─── RECORDS ───
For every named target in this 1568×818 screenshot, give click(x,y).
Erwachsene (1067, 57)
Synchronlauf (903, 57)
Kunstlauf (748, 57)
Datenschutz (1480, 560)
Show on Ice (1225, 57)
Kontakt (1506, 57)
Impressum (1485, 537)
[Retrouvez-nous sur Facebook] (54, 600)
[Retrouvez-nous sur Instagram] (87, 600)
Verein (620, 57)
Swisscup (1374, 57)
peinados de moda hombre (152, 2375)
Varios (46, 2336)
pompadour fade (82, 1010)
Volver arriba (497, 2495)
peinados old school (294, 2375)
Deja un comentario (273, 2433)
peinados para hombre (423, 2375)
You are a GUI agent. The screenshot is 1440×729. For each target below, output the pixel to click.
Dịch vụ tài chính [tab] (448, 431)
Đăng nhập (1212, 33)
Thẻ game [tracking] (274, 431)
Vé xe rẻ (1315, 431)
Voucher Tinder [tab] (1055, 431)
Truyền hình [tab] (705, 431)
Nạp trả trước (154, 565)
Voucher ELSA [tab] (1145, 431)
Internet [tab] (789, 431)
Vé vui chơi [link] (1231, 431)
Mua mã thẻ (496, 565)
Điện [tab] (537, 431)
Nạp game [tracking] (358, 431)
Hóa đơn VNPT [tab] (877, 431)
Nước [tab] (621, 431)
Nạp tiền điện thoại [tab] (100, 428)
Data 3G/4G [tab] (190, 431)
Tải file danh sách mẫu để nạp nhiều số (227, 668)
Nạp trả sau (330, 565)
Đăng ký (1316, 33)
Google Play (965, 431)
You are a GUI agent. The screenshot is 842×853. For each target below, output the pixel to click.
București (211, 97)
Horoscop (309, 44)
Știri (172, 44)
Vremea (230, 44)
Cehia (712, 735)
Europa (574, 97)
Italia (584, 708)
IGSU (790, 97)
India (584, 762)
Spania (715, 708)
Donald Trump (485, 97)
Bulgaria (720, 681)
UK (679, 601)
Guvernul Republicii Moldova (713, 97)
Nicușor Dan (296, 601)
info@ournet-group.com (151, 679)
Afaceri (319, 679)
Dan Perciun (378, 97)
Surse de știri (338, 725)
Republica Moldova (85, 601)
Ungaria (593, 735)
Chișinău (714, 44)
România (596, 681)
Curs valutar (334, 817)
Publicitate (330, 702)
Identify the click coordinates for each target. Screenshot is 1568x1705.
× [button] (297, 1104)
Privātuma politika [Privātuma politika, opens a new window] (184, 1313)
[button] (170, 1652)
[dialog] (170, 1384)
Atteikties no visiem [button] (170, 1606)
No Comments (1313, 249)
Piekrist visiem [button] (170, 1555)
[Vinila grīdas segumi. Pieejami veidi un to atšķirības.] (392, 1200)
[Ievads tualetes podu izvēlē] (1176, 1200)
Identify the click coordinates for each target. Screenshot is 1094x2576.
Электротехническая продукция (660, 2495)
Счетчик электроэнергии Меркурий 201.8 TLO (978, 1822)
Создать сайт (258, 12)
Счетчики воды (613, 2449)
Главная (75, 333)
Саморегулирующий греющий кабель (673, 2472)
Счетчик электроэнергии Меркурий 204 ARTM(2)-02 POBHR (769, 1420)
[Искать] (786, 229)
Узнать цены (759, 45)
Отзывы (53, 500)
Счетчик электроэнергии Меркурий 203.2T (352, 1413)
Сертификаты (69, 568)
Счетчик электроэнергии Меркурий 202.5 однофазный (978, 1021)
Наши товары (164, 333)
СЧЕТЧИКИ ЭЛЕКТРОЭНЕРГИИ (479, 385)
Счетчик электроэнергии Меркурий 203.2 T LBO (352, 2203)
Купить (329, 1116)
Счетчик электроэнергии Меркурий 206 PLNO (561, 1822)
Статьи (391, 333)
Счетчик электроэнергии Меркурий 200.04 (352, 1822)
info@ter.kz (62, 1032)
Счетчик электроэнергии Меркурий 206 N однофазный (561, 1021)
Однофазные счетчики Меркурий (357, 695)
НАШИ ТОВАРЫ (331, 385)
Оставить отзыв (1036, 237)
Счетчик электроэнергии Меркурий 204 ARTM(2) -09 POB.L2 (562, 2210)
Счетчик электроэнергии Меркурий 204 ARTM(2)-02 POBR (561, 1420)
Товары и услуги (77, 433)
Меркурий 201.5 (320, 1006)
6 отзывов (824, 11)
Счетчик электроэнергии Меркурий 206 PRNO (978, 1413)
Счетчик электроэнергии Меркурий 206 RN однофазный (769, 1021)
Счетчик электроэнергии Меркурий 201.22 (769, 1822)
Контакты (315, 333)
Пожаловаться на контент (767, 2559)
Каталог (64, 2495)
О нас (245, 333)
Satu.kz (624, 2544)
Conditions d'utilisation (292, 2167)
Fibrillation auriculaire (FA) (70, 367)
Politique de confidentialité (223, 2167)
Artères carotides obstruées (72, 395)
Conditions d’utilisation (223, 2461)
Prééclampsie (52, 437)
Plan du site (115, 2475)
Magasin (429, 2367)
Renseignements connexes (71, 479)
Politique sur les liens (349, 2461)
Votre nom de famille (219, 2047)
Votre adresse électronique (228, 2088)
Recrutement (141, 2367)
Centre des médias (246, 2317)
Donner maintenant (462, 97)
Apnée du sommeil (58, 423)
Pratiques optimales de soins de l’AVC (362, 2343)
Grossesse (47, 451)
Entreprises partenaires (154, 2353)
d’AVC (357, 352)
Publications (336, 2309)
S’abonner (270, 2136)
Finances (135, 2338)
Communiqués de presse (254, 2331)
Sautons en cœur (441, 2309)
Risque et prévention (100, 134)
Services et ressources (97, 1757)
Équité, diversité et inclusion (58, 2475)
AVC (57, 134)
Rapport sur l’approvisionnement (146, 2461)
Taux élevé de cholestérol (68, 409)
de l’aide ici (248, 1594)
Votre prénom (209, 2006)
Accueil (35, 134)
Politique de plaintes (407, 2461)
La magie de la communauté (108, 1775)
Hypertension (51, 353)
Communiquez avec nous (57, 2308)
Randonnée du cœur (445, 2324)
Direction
───
**EXERCISE REQUIREMENTS**
Please edit the records from the line with "Chișinău (714, 44)" up to and including the line with "[Искать] (786, 229)" so that "Главная" becomes "Начало" and nothing else changes. Return only those lines.

**RESPONSE**
Chișinău (714, 44)
România (596, 681)
Curs valutar (334, 817)
Publicitate (330, 702)
Identify the click coordinates for each target. Screenshot is 1568x1705.
× [button] (297, 1104)
Privātuma politika [Privātuma politika, opens a new window] (184, 1313)
[button] (170, 1652)
[dialog] (170, 1384)
Atteikties no visiem [button] (170, 1606)
No Comments (1313, 249)
Piekrist visiem [button] (170, 1555)
[Vinila grīdas segumi. Pieejami veidi un to atšķirības.] (392, 1200)
[Ievads tualetes podu izvēlē] (1176, 1200)
Identify the click coordinates for each target. Screenshot is 1094x2576.
Электротехническая продукция (660, 2495)
Счетчик электроэнергии Меркурий 201.8 TLO (978, 1822)
Создать сайт (258, 12)
Счетчики воды (613, 2449)
Начало (75, 333)
Саморегулирующий греющий кабель (673, 2472)
Счетчик электроэнергии Меркурий 204 ARTM(2)-02 POBHR (769, 1420)
[Искать] (786, 229)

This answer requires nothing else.